Elle éclaira un instant un bâton noueux appuyé contre une extrémité de la tombe. Elle nota, intriguée, qu’un collier de dents de requins pendait de sa poignée usée.
— Ses dernières années ont été difficiles. Peut-être son « voyage vers le Paradis » était-il un plan pour passer l’éternité sur des rives lointaines ?
— Papa, comment savais-tu que ce tombeau avait survécu à l’éruption volcanique et que nous pourrions le retrouver ?
— Celui qui a peint la peau de guépard avait vu le tombeau et les trésors et savait qu’ils avaient survécu, sinon il les aurait dépeints en flammes également. J’ai fait un pari sur l’entrée. Le niveau de la mer est plus haut qu’il y a huit cents ans, donc j’ai supposé qu’elle pouvait désormais se trouver sous l’eau.
— Ces trésors doivent représenter les richesses accumulées pendant toute une vie de conquêtes, dit Dirk, ébahi par la quantité qui l’entourait. Peut-être certains datent-ils du règne de Gengis. Il doit y en avoir pour une immense fortune.
— Le peuple mongol a perdu le trésor de Gengis Khan. Ce ne serait que justice qu’il recouvre les richesses de Koubilaï Khan. Je suis sûr qu’ils trouveront aussi un lieu de sépulture plus approprié, sur Burkhan Khaldun, où Koubilaï pourra passer l’éternité.

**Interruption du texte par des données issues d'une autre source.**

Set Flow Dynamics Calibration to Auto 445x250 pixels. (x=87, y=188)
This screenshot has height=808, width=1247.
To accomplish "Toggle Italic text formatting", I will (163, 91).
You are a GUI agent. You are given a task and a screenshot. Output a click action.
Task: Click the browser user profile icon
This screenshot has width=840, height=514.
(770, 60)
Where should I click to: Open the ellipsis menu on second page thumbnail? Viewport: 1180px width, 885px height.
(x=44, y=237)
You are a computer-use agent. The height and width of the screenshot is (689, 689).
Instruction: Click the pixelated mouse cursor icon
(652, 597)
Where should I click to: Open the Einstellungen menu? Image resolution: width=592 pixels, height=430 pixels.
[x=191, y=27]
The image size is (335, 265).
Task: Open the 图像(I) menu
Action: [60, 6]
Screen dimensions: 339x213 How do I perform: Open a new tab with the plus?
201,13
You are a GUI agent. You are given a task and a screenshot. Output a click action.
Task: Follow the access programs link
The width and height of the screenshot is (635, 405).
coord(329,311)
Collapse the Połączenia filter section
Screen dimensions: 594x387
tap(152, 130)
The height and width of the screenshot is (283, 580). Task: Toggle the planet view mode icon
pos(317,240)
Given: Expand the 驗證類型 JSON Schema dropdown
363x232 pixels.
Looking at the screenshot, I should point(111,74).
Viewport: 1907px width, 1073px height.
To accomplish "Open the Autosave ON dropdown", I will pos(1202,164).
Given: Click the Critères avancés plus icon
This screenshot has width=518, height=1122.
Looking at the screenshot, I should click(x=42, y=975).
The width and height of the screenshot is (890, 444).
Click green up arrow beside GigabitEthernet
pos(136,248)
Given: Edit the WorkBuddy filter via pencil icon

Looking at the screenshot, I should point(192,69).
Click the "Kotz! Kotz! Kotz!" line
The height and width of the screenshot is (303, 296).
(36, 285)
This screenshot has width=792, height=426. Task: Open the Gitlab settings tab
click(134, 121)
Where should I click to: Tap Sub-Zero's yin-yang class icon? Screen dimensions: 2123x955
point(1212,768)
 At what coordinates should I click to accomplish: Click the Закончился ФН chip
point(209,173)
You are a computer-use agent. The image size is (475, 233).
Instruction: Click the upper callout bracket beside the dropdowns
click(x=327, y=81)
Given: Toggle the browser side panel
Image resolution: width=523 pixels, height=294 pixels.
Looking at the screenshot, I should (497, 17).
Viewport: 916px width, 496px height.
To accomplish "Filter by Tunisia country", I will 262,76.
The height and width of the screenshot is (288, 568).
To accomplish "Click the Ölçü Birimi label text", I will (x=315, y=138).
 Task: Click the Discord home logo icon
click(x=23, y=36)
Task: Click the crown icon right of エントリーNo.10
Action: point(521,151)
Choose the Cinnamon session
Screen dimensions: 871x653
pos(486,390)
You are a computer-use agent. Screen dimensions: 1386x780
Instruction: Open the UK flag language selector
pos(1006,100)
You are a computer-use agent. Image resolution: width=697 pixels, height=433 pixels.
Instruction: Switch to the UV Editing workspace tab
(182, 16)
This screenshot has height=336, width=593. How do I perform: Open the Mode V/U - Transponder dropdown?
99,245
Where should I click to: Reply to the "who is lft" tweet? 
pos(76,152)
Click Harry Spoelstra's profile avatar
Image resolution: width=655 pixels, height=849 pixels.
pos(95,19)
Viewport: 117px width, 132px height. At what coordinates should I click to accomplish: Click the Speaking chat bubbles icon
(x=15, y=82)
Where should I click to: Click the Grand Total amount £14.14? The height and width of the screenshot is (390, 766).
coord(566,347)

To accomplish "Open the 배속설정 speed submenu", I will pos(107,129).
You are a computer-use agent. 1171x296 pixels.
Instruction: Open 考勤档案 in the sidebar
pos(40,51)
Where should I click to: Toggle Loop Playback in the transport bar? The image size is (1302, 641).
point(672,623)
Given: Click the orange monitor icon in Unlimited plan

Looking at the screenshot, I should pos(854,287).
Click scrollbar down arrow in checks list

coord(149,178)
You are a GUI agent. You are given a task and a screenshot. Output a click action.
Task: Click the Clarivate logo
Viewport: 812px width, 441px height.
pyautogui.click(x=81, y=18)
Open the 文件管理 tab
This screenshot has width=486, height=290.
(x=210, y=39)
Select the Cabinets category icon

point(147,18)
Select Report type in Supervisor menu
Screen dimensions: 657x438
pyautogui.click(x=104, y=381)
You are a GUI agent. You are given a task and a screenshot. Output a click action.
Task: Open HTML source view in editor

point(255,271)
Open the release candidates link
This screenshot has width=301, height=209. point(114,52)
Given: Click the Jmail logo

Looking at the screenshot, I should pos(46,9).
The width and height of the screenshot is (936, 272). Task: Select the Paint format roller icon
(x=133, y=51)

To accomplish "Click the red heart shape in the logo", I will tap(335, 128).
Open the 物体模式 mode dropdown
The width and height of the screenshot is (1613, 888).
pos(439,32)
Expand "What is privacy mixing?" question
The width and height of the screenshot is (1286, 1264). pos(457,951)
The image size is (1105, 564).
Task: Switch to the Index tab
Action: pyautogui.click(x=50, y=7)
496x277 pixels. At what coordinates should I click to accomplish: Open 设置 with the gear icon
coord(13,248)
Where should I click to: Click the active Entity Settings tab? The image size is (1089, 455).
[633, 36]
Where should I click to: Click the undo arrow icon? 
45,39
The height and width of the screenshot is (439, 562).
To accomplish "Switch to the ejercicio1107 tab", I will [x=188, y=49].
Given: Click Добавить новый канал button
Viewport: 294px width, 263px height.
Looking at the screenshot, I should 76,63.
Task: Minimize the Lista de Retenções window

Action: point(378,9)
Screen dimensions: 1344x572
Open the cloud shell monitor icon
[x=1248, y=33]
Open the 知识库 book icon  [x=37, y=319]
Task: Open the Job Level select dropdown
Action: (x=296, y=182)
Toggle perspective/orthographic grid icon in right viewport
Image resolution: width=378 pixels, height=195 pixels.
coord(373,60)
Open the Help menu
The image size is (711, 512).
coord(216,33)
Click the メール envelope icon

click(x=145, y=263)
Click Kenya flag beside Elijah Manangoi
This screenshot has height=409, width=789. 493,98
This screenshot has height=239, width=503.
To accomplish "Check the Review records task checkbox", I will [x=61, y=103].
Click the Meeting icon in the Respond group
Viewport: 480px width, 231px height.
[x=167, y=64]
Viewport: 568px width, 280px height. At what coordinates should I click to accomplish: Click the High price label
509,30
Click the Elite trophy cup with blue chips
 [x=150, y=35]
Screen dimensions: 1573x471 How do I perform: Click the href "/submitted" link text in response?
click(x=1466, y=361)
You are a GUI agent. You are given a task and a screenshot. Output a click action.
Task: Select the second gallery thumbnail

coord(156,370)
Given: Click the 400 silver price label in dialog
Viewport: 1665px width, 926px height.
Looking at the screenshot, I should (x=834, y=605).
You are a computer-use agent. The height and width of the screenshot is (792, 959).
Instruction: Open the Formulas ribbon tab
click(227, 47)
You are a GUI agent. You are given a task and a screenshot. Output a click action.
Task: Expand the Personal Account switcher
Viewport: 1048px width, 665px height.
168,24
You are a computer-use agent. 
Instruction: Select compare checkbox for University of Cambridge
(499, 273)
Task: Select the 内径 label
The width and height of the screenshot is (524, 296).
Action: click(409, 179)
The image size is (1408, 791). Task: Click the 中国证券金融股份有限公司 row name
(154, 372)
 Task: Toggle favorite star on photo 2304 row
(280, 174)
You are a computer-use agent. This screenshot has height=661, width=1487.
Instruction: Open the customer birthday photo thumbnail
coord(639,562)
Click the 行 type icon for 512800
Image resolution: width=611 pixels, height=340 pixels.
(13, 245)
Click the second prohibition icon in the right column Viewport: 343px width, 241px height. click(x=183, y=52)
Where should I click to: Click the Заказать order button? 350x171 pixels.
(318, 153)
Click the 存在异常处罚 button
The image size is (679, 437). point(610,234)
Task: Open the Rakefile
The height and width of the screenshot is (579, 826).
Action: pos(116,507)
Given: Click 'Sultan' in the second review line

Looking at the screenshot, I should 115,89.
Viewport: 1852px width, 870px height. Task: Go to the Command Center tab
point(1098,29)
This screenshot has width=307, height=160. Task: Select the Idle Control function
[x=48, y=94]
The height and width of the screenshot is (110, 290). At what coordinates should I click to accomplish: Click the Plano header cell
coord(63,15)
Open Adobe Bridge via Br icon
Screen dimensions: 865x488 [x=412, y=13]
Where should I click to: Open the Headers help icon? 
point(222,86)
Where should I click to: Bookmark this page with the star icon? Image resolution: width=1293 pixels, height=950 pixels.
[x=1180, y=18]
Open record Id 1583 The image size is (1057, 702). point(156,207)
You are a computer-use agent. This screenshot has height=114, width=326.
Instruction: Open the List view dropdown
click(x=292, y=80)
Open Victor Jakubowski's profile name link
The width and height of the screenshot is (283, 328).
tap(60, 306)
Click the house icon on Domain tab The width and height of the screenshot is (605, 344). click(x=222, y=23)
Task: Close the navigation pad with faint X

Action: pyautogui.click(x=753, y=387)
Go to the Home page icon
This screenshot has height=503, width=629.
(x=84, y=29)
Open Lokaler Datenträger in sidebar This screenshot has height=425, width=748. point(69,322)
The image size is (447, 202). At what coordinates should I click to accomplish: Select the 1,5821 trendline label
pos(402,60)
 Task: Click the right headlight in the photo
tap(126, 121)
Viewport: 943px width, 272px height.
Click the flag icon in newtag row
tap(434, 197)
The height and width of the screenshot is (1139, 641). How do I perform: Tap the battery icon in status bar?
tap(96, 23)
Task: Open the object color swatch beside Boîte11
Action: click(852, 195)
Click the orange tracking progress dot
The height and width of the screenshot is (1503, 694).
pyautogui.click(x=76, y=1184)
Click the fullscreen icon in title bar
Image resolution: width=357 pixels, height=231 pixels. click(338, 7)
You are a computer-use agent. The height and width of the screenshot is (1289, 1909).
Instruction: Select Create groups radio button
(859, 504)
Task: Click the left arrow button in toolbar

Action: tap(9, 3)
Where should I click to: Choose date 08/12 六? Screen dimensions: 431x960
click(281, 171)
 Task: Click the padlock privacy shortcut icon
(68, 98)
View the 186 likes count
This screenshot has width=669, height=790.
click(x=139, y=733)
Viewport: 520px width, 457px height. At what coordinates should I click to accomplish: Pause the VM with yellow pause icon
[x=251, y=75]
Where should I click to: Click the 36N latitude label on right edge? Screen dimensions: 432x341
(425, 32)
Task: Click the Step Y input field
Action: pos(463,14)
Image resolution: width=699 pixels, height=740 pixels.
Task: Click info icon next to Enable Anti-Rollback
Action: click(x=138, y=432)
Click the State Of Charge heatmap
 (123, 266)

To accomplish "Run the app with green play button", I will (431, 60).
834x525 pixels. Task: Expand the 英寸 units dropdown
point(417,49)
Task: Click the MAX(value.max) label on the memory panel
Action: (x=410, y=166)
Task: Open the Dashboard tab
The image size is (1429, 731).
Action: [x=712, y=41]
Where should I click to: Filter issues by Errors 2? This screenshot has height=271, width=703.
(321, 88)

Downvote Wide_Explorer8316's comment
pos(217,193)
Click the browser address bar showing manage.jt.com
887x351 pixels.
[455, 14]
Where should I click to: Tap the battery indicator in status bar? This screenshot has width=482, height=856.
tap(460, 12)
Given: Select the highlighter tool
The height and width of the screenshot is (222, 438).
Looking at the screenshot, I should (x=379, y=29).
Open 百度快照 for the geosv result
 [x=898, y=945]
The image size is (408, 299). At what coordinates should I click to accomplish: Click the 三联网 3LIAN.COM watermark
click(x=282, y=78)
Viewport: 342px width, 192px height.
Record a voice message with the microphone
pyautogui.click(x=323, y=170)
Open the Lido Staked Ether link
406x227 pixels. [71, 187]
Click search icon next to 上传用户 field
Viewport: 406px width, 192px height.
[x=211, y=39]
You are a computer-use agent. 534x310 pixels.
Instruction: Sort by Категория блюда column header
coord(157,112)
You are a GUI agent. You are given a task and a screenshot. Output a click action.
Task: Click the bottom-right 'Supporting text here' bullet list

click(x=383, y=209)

Les merveilles du tombeau secret occupaient toutes leurs pensées et tous trois se mirent à murmurer en déambulant entre les trésors antiques. Illuminée par la seule lumière de leurs torches, la salle pleine d’ombres était emplie du mystère et de l’aura du Moyen Age. Comme les faisceaux de lumière jouaient sur les murs scintillants, Pitt se souvint du véritable Xanadu, et du poème obsédant de Samuel Coleridge.
— « L’ombre réfléchie par le dôme de plaisir/Flottait à mi-hauteur des vagues, récita-t-il à voix basse.
Y sonnait un mélange de mesures/Montant des grottes et de la source[2] ».
Summer s’approcha de son père et lui serra la main.
— Maman nous a toujours dit que tu étais un incurable romantique.
La lumière de leurs lampes commençait à baisser. Pitt et Summer se dirigèrent vers le passage d’entrée. Dirk les rejoignit tandis qu’ils jetaient un dernier regard vers la grotte.
— D’abord tu sauves le tombeau de Gengis. Maintenant, tu découvre Koubilaï Khan et les trésors de son empire, dit-il avec admiration. Tu resteras dans l’Histoire.
Summer hocha la tête.
— Papa, parfois, tu es tout simplement époustouflant.
Pitt ouvrit grand les bras pour enlacer affectueusement ses deux enfants.
— Non, répliqua-t-il avec un large sourire. Parfois, j’ai tout simplement de la chance.